The first 100 days of President Biden’s presidency are likely to bring a number of changes for employer-sponsored health and welfare plans. The more than three dozen Executive Orders that were issued by the end of January included orders providing a special Affordable Care Act enrollment period, directing the review of policies (and strengthening of protections) related to the Affordable Care Act and Medicaid, and expanding coverage for COVID-19 treatment (including through group health plans) and healthcare for women. As is typical for an incoming administration, President Biden also issued a regulatory freeze, potentially impacting several pending and recently finalized health and welfare-related regulations.

These 100 days may also bring guidance on the various health-related provisions that were a part of the Consolidated Appropriations Act, 2021 (the “Act”), which became law at the end of 2020. We have already discussed the changes for health and dependent care flexible spending accounts under the Act. However, the Act also contained a number of other provisions applicable to health and welfare plans, many of which are intended to increase transparency for plan participants and patients. These included:

  • Provisions requiring that group health plans and health insurance issuers be more transparent about in-network and out-of-network deductibles and out-of-pocket limitations (including disclosing this information on ID cards);
  • Provisions requiring group health plans and health insurance issuers to provide, when requested, an advance explanation of benefits (“EOB”) for scheduled items or services, which EOB would include a “good faith” estimate of total costs, the amount the plan would be responsible for paying, and the amount the participant would be responsible for paying;
  • Provisions requiring group health plans and health insurance issuers to offer a telephone and electronic “price comparison tool,” allowing plan participants to estimate and compare the cost-sharing for which they would be responsible if they utilized specific providers;
  • Provisions intended to protect patients from various types of so-called “surprise medical billing,” including balance billing for emergency services, balance billing for certain non-emergency services performed at participating facilities by nonparticipating health care providers, and billing for air ambulance services furnished by nonparticipating healthcare providers;
  • Provisions applying the disclosure requirements of Section 408(b)(2) of ERISA to group health plans and prohibiting group health plans from entering into agreements with certain service providers (including third-party administrators and health care providers) that contain so-called “gag clauses”; and
  • Provisions establishing various reporting, review and audit mechanisms and requirements at the state and federal level, as well as state-level all payer claims databases.

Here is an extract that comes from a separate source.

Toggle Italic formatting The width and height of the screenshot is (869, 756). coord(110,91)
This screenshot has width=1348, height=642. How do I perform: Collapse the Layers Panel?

Employers sponsoring group health plans should expect that their health insurance carriers (or, for self-insured plans, third-party administrators) will bear much of the burden of these new requirements. However, it will be important for HR departments to be up-to-date on the new tools being made available to plan participants, many of which are intended to help participants better understand their plan terms, available providers and potential costs. More importantly, insurers and third-party administrators will be updating their policies, certificates of coverage, benefits booklets, and service agreements to reflect the new requirements – as well as the associated costs. These revised documents should be reviewed closely to ensure they comport with the Act and other applicable laws, as well as the regulations that we expect will be issued over the coming days and months. Summary plan descriptions and plan documents should also be reviewed for any necessary updates.